DetikNews
Senin 31 Oct 2016, 19:34 WIB

Wapres JK Bicara Soal 2 Tahun Kinerja Kabinet, Ini Penilaiannya

Muhammad Taufiqqurahman - detikNews
Wapres JK Bicara Soal 2 Tahun Kinerja Kabinet, Ini Penilaiannya Foto: Ari Saputra
Jakarta - Dua tahun usia pemerintahan Presiden Joko Widodo (Jokowi)-Jusuf Kalla, kinerja Menteri Kelautan dan Perikatan Susi Pudjiastuti dinilai paling 'bersinar'. Susi dianggap berhasil dalam hal penegakan hukum dengan penenggelaman kapal asing pencuri ikan di perairan Indonesia.

Bagaimana penilaian Wakil Presiden Jusuf Kalla atas kinerja menteri di Kabinet Kerja?

Menurut JK, sebuah kementerian tak bisa berdiri sendiri dalam menjalankan program pemerintah. Perlu kerja sama dengan kementerian lainnya. Bila ada beberapa kalangan yang menilai kinerja Kementerian KKP paling sukses, Wapres JK tak sepakat.

Kementerian Kelautan dan Perikanan misalnya, sukses dalam hal penegakan hukum tapi belum berhasil meningkatkan ekspor ikan. "Secara jujur itu keberhasilan (Menteri Susi) menegakkan hukum, tapi sisi lain ukurannya bagaimana ekspor ikan tangkap kita. Bagaimana ekspor pusat perikanan, minta maaf menurun." kata JK dalam sesi wawancara khusus dengan detikcom, Jumat (28/10/2016).

JK mengatakan keberhasilan Kementerian Perikanan dan Kelautan tidak hanya diukur dari banyaknya jumlah kapal yang ditenggelamkan, tapi juga dari sisi produktifitas.

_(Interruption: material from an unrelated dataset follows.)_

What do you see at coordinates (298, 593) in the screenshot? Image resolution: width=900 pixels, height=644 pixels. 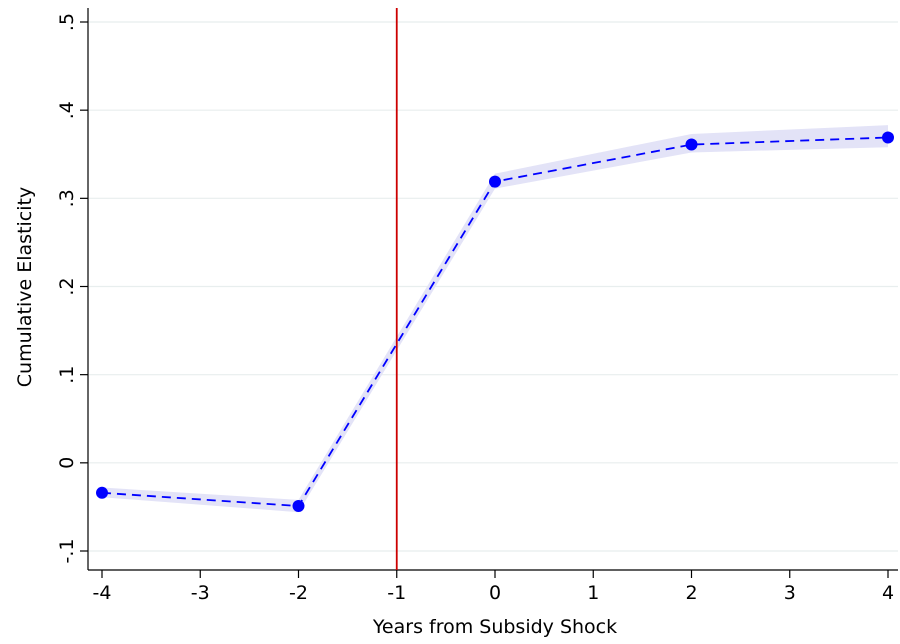 I see `x-tick-label: -2` at bounding box center [298, 593].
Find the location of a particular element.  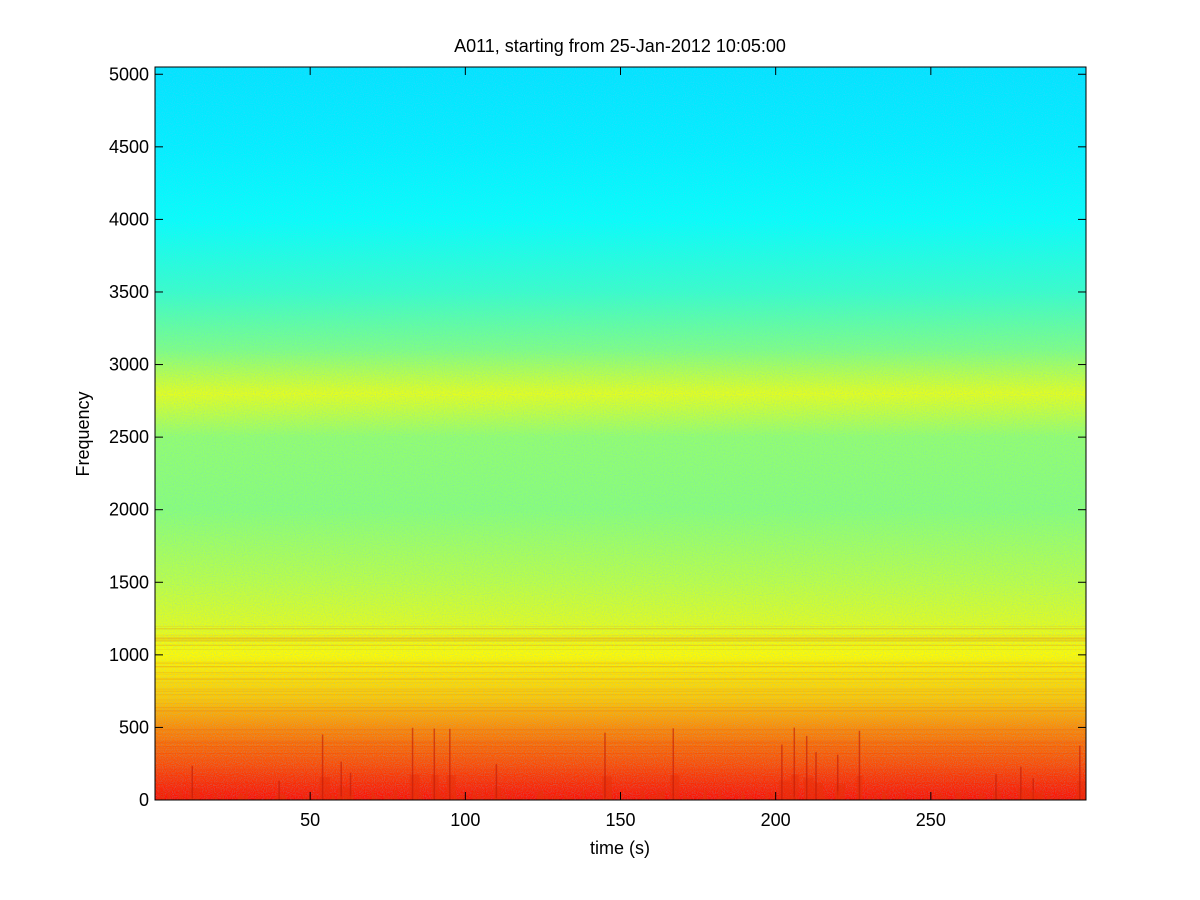

y-tick-label: 3000 is located at coordinates (129, 365).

"Kalau yang tangkap menurun. Artinya seperti itu, ekspor kita menurun di perikanan," ucapnya.

Secara umum, JK mengatakan tidak ada kementerian yang berdiri sendiri karena semuanya harus dapat bekerja sama. Sebagai contoh lain, Kementerian Pekerjaan Umum (PU) tidak ada bekerja tanpa adanya pemasukan dari pajak atau masuk dalam pembebasan lahan.

Keberhasilahan kementerian tidak dapat diukur secara sektoral karena setiap kementerian memiliki penilaiannya tersendiri. Beberapa kementerian mengurus soal manusia, pendidikan dan kesehatan dan di sisi lain kementerian lainnya mengurus infatsruktur, perhubungan.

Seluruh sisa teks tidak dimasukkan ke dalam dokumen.